BEGIN Supplied records

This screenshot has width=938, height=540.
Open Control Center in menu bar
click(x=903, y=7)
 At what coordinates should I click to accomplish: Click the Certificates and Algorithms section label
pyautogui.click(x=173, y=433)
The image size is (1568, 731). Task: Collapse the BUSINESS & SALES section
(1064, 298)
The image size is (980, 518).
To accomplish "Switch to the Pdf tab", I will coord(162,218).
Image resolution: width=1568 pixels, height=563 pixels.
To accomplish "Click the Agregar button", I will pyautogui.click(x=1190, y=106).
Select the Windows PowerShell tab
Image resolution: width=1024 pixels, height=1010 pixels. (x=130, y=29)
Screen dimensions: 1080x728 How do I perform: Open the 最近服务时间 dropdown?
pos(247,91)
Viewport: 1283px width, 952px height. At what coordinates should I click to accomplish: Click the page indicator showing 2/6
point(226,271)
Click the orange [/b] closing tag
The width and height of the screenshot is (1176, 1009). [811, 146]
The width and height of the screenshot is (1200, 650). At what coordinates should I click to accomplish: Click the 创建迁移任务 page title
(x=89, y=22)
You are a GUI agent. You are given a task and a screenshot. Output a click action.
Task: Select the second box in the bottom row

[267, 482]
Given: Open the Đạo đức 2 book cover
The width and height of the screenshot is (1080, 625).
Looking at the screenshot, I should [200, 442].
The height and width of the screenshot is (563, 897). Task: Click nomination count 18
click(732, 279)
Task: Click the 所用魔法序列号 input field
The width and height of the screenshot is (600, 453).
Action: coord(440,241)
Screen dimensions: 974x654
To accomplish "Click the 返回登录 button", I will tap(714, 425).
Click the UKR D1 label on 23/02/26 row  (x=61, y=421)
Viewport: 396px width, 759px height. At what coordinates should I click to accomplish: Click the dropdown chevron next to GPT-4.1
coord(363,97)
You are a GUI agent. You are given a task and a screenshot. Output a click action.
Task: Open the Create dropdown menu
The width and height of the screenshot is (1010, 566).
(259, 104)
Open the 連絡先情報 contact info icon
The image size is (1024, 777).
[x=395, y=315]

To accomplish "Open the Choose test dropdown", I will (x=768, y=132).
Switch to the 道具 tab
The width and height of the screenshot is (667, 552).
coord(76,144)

END Supplied records

→ **Task to carry out**:
Retype the data exactly as given.

→ **Exercise answer**:
This screenshot has width=938, height=540.
Open Control Center in menu bar
click(x=903, y=7)
 At what coordinates should I click to accomplish: Click the Certificates and Algorithms section label
pyautogui.click(x=173, y=433)
The image size is (1568, 731). Task: Collapse the BUSINESS & SALES section
(1064, 298)
The image size is (980, 518).
To accomplish "Switch to the Pdf tab", I will coord(162,218).
Image resolution: width=1568 pixels, height=563 pixels.
To accomplish "Click the Agregar button", I will pyautogui.click(x=1190, y=106).
Select the Windows PowerShell tab
Image resolution: width=1024 pixels, height=1010 pixels. (x=130, y=29)
Screen dimensions: 1080x728 How do I perform: Open the 最近服务时间 dropdown?
pos(247,91)
Viewport: 1283px width, 952px height. At what coordinates should I click to accomplish: Click the page indicator showing 2/6
point(226,271)
Click the orange [/b] closing tag
The width and height of the screenshot is (1176, 1009). [811, 146]
The width and height of the screenshot is (1200, 650). At what coordinates should I click to accomplish: Click the 创建迁移任务 page title
(x=89, y=22)
You are a GUI agent. You are given a task and a screenshot. Output a click action.
Task: Select the second box in the bottom row

[267, 482]
Given: Open the Đạo đức 2 book cover
The width and height of the screenshot is (1080, 625).
Looking at the screenshot, I should [200, 442].
The height and width of the screenshot is (563, 897). Task: Click nomination count 18
click(732, 279)
Task: Click the 所用魔法序列号 input field
The width and height of the screenshot is (600, 453).
Action: coord(440,241)
Screen dimensions: 974x654
To accomplish "Click the 返回登录 button", I will tap(714, 425).
Click the UKR D1 label on 23/02/26 row  (x=61, y=421)
Viewport: 396px width, 759px height. At what coordinates should I click to accomplish: Click the dropdown chevron next to GPT-4.1
coord(363,97)
You are a GUI agent. You are given a task and a screenshot. Output a click action.
Task: Open the Create dropdown menu
The width and height of the screenshot is (1010, 566).
(259, 104)
Open the 連絡先情報 contact info icon
The image size is (1024, 777).
[x=395, y=315]

To accomplish "Open the Choose test dropdown", I will (x=768, y=132).
Switch to the 道具 tab
The width and height of the screenshot is (667, 552).
coord(76,144)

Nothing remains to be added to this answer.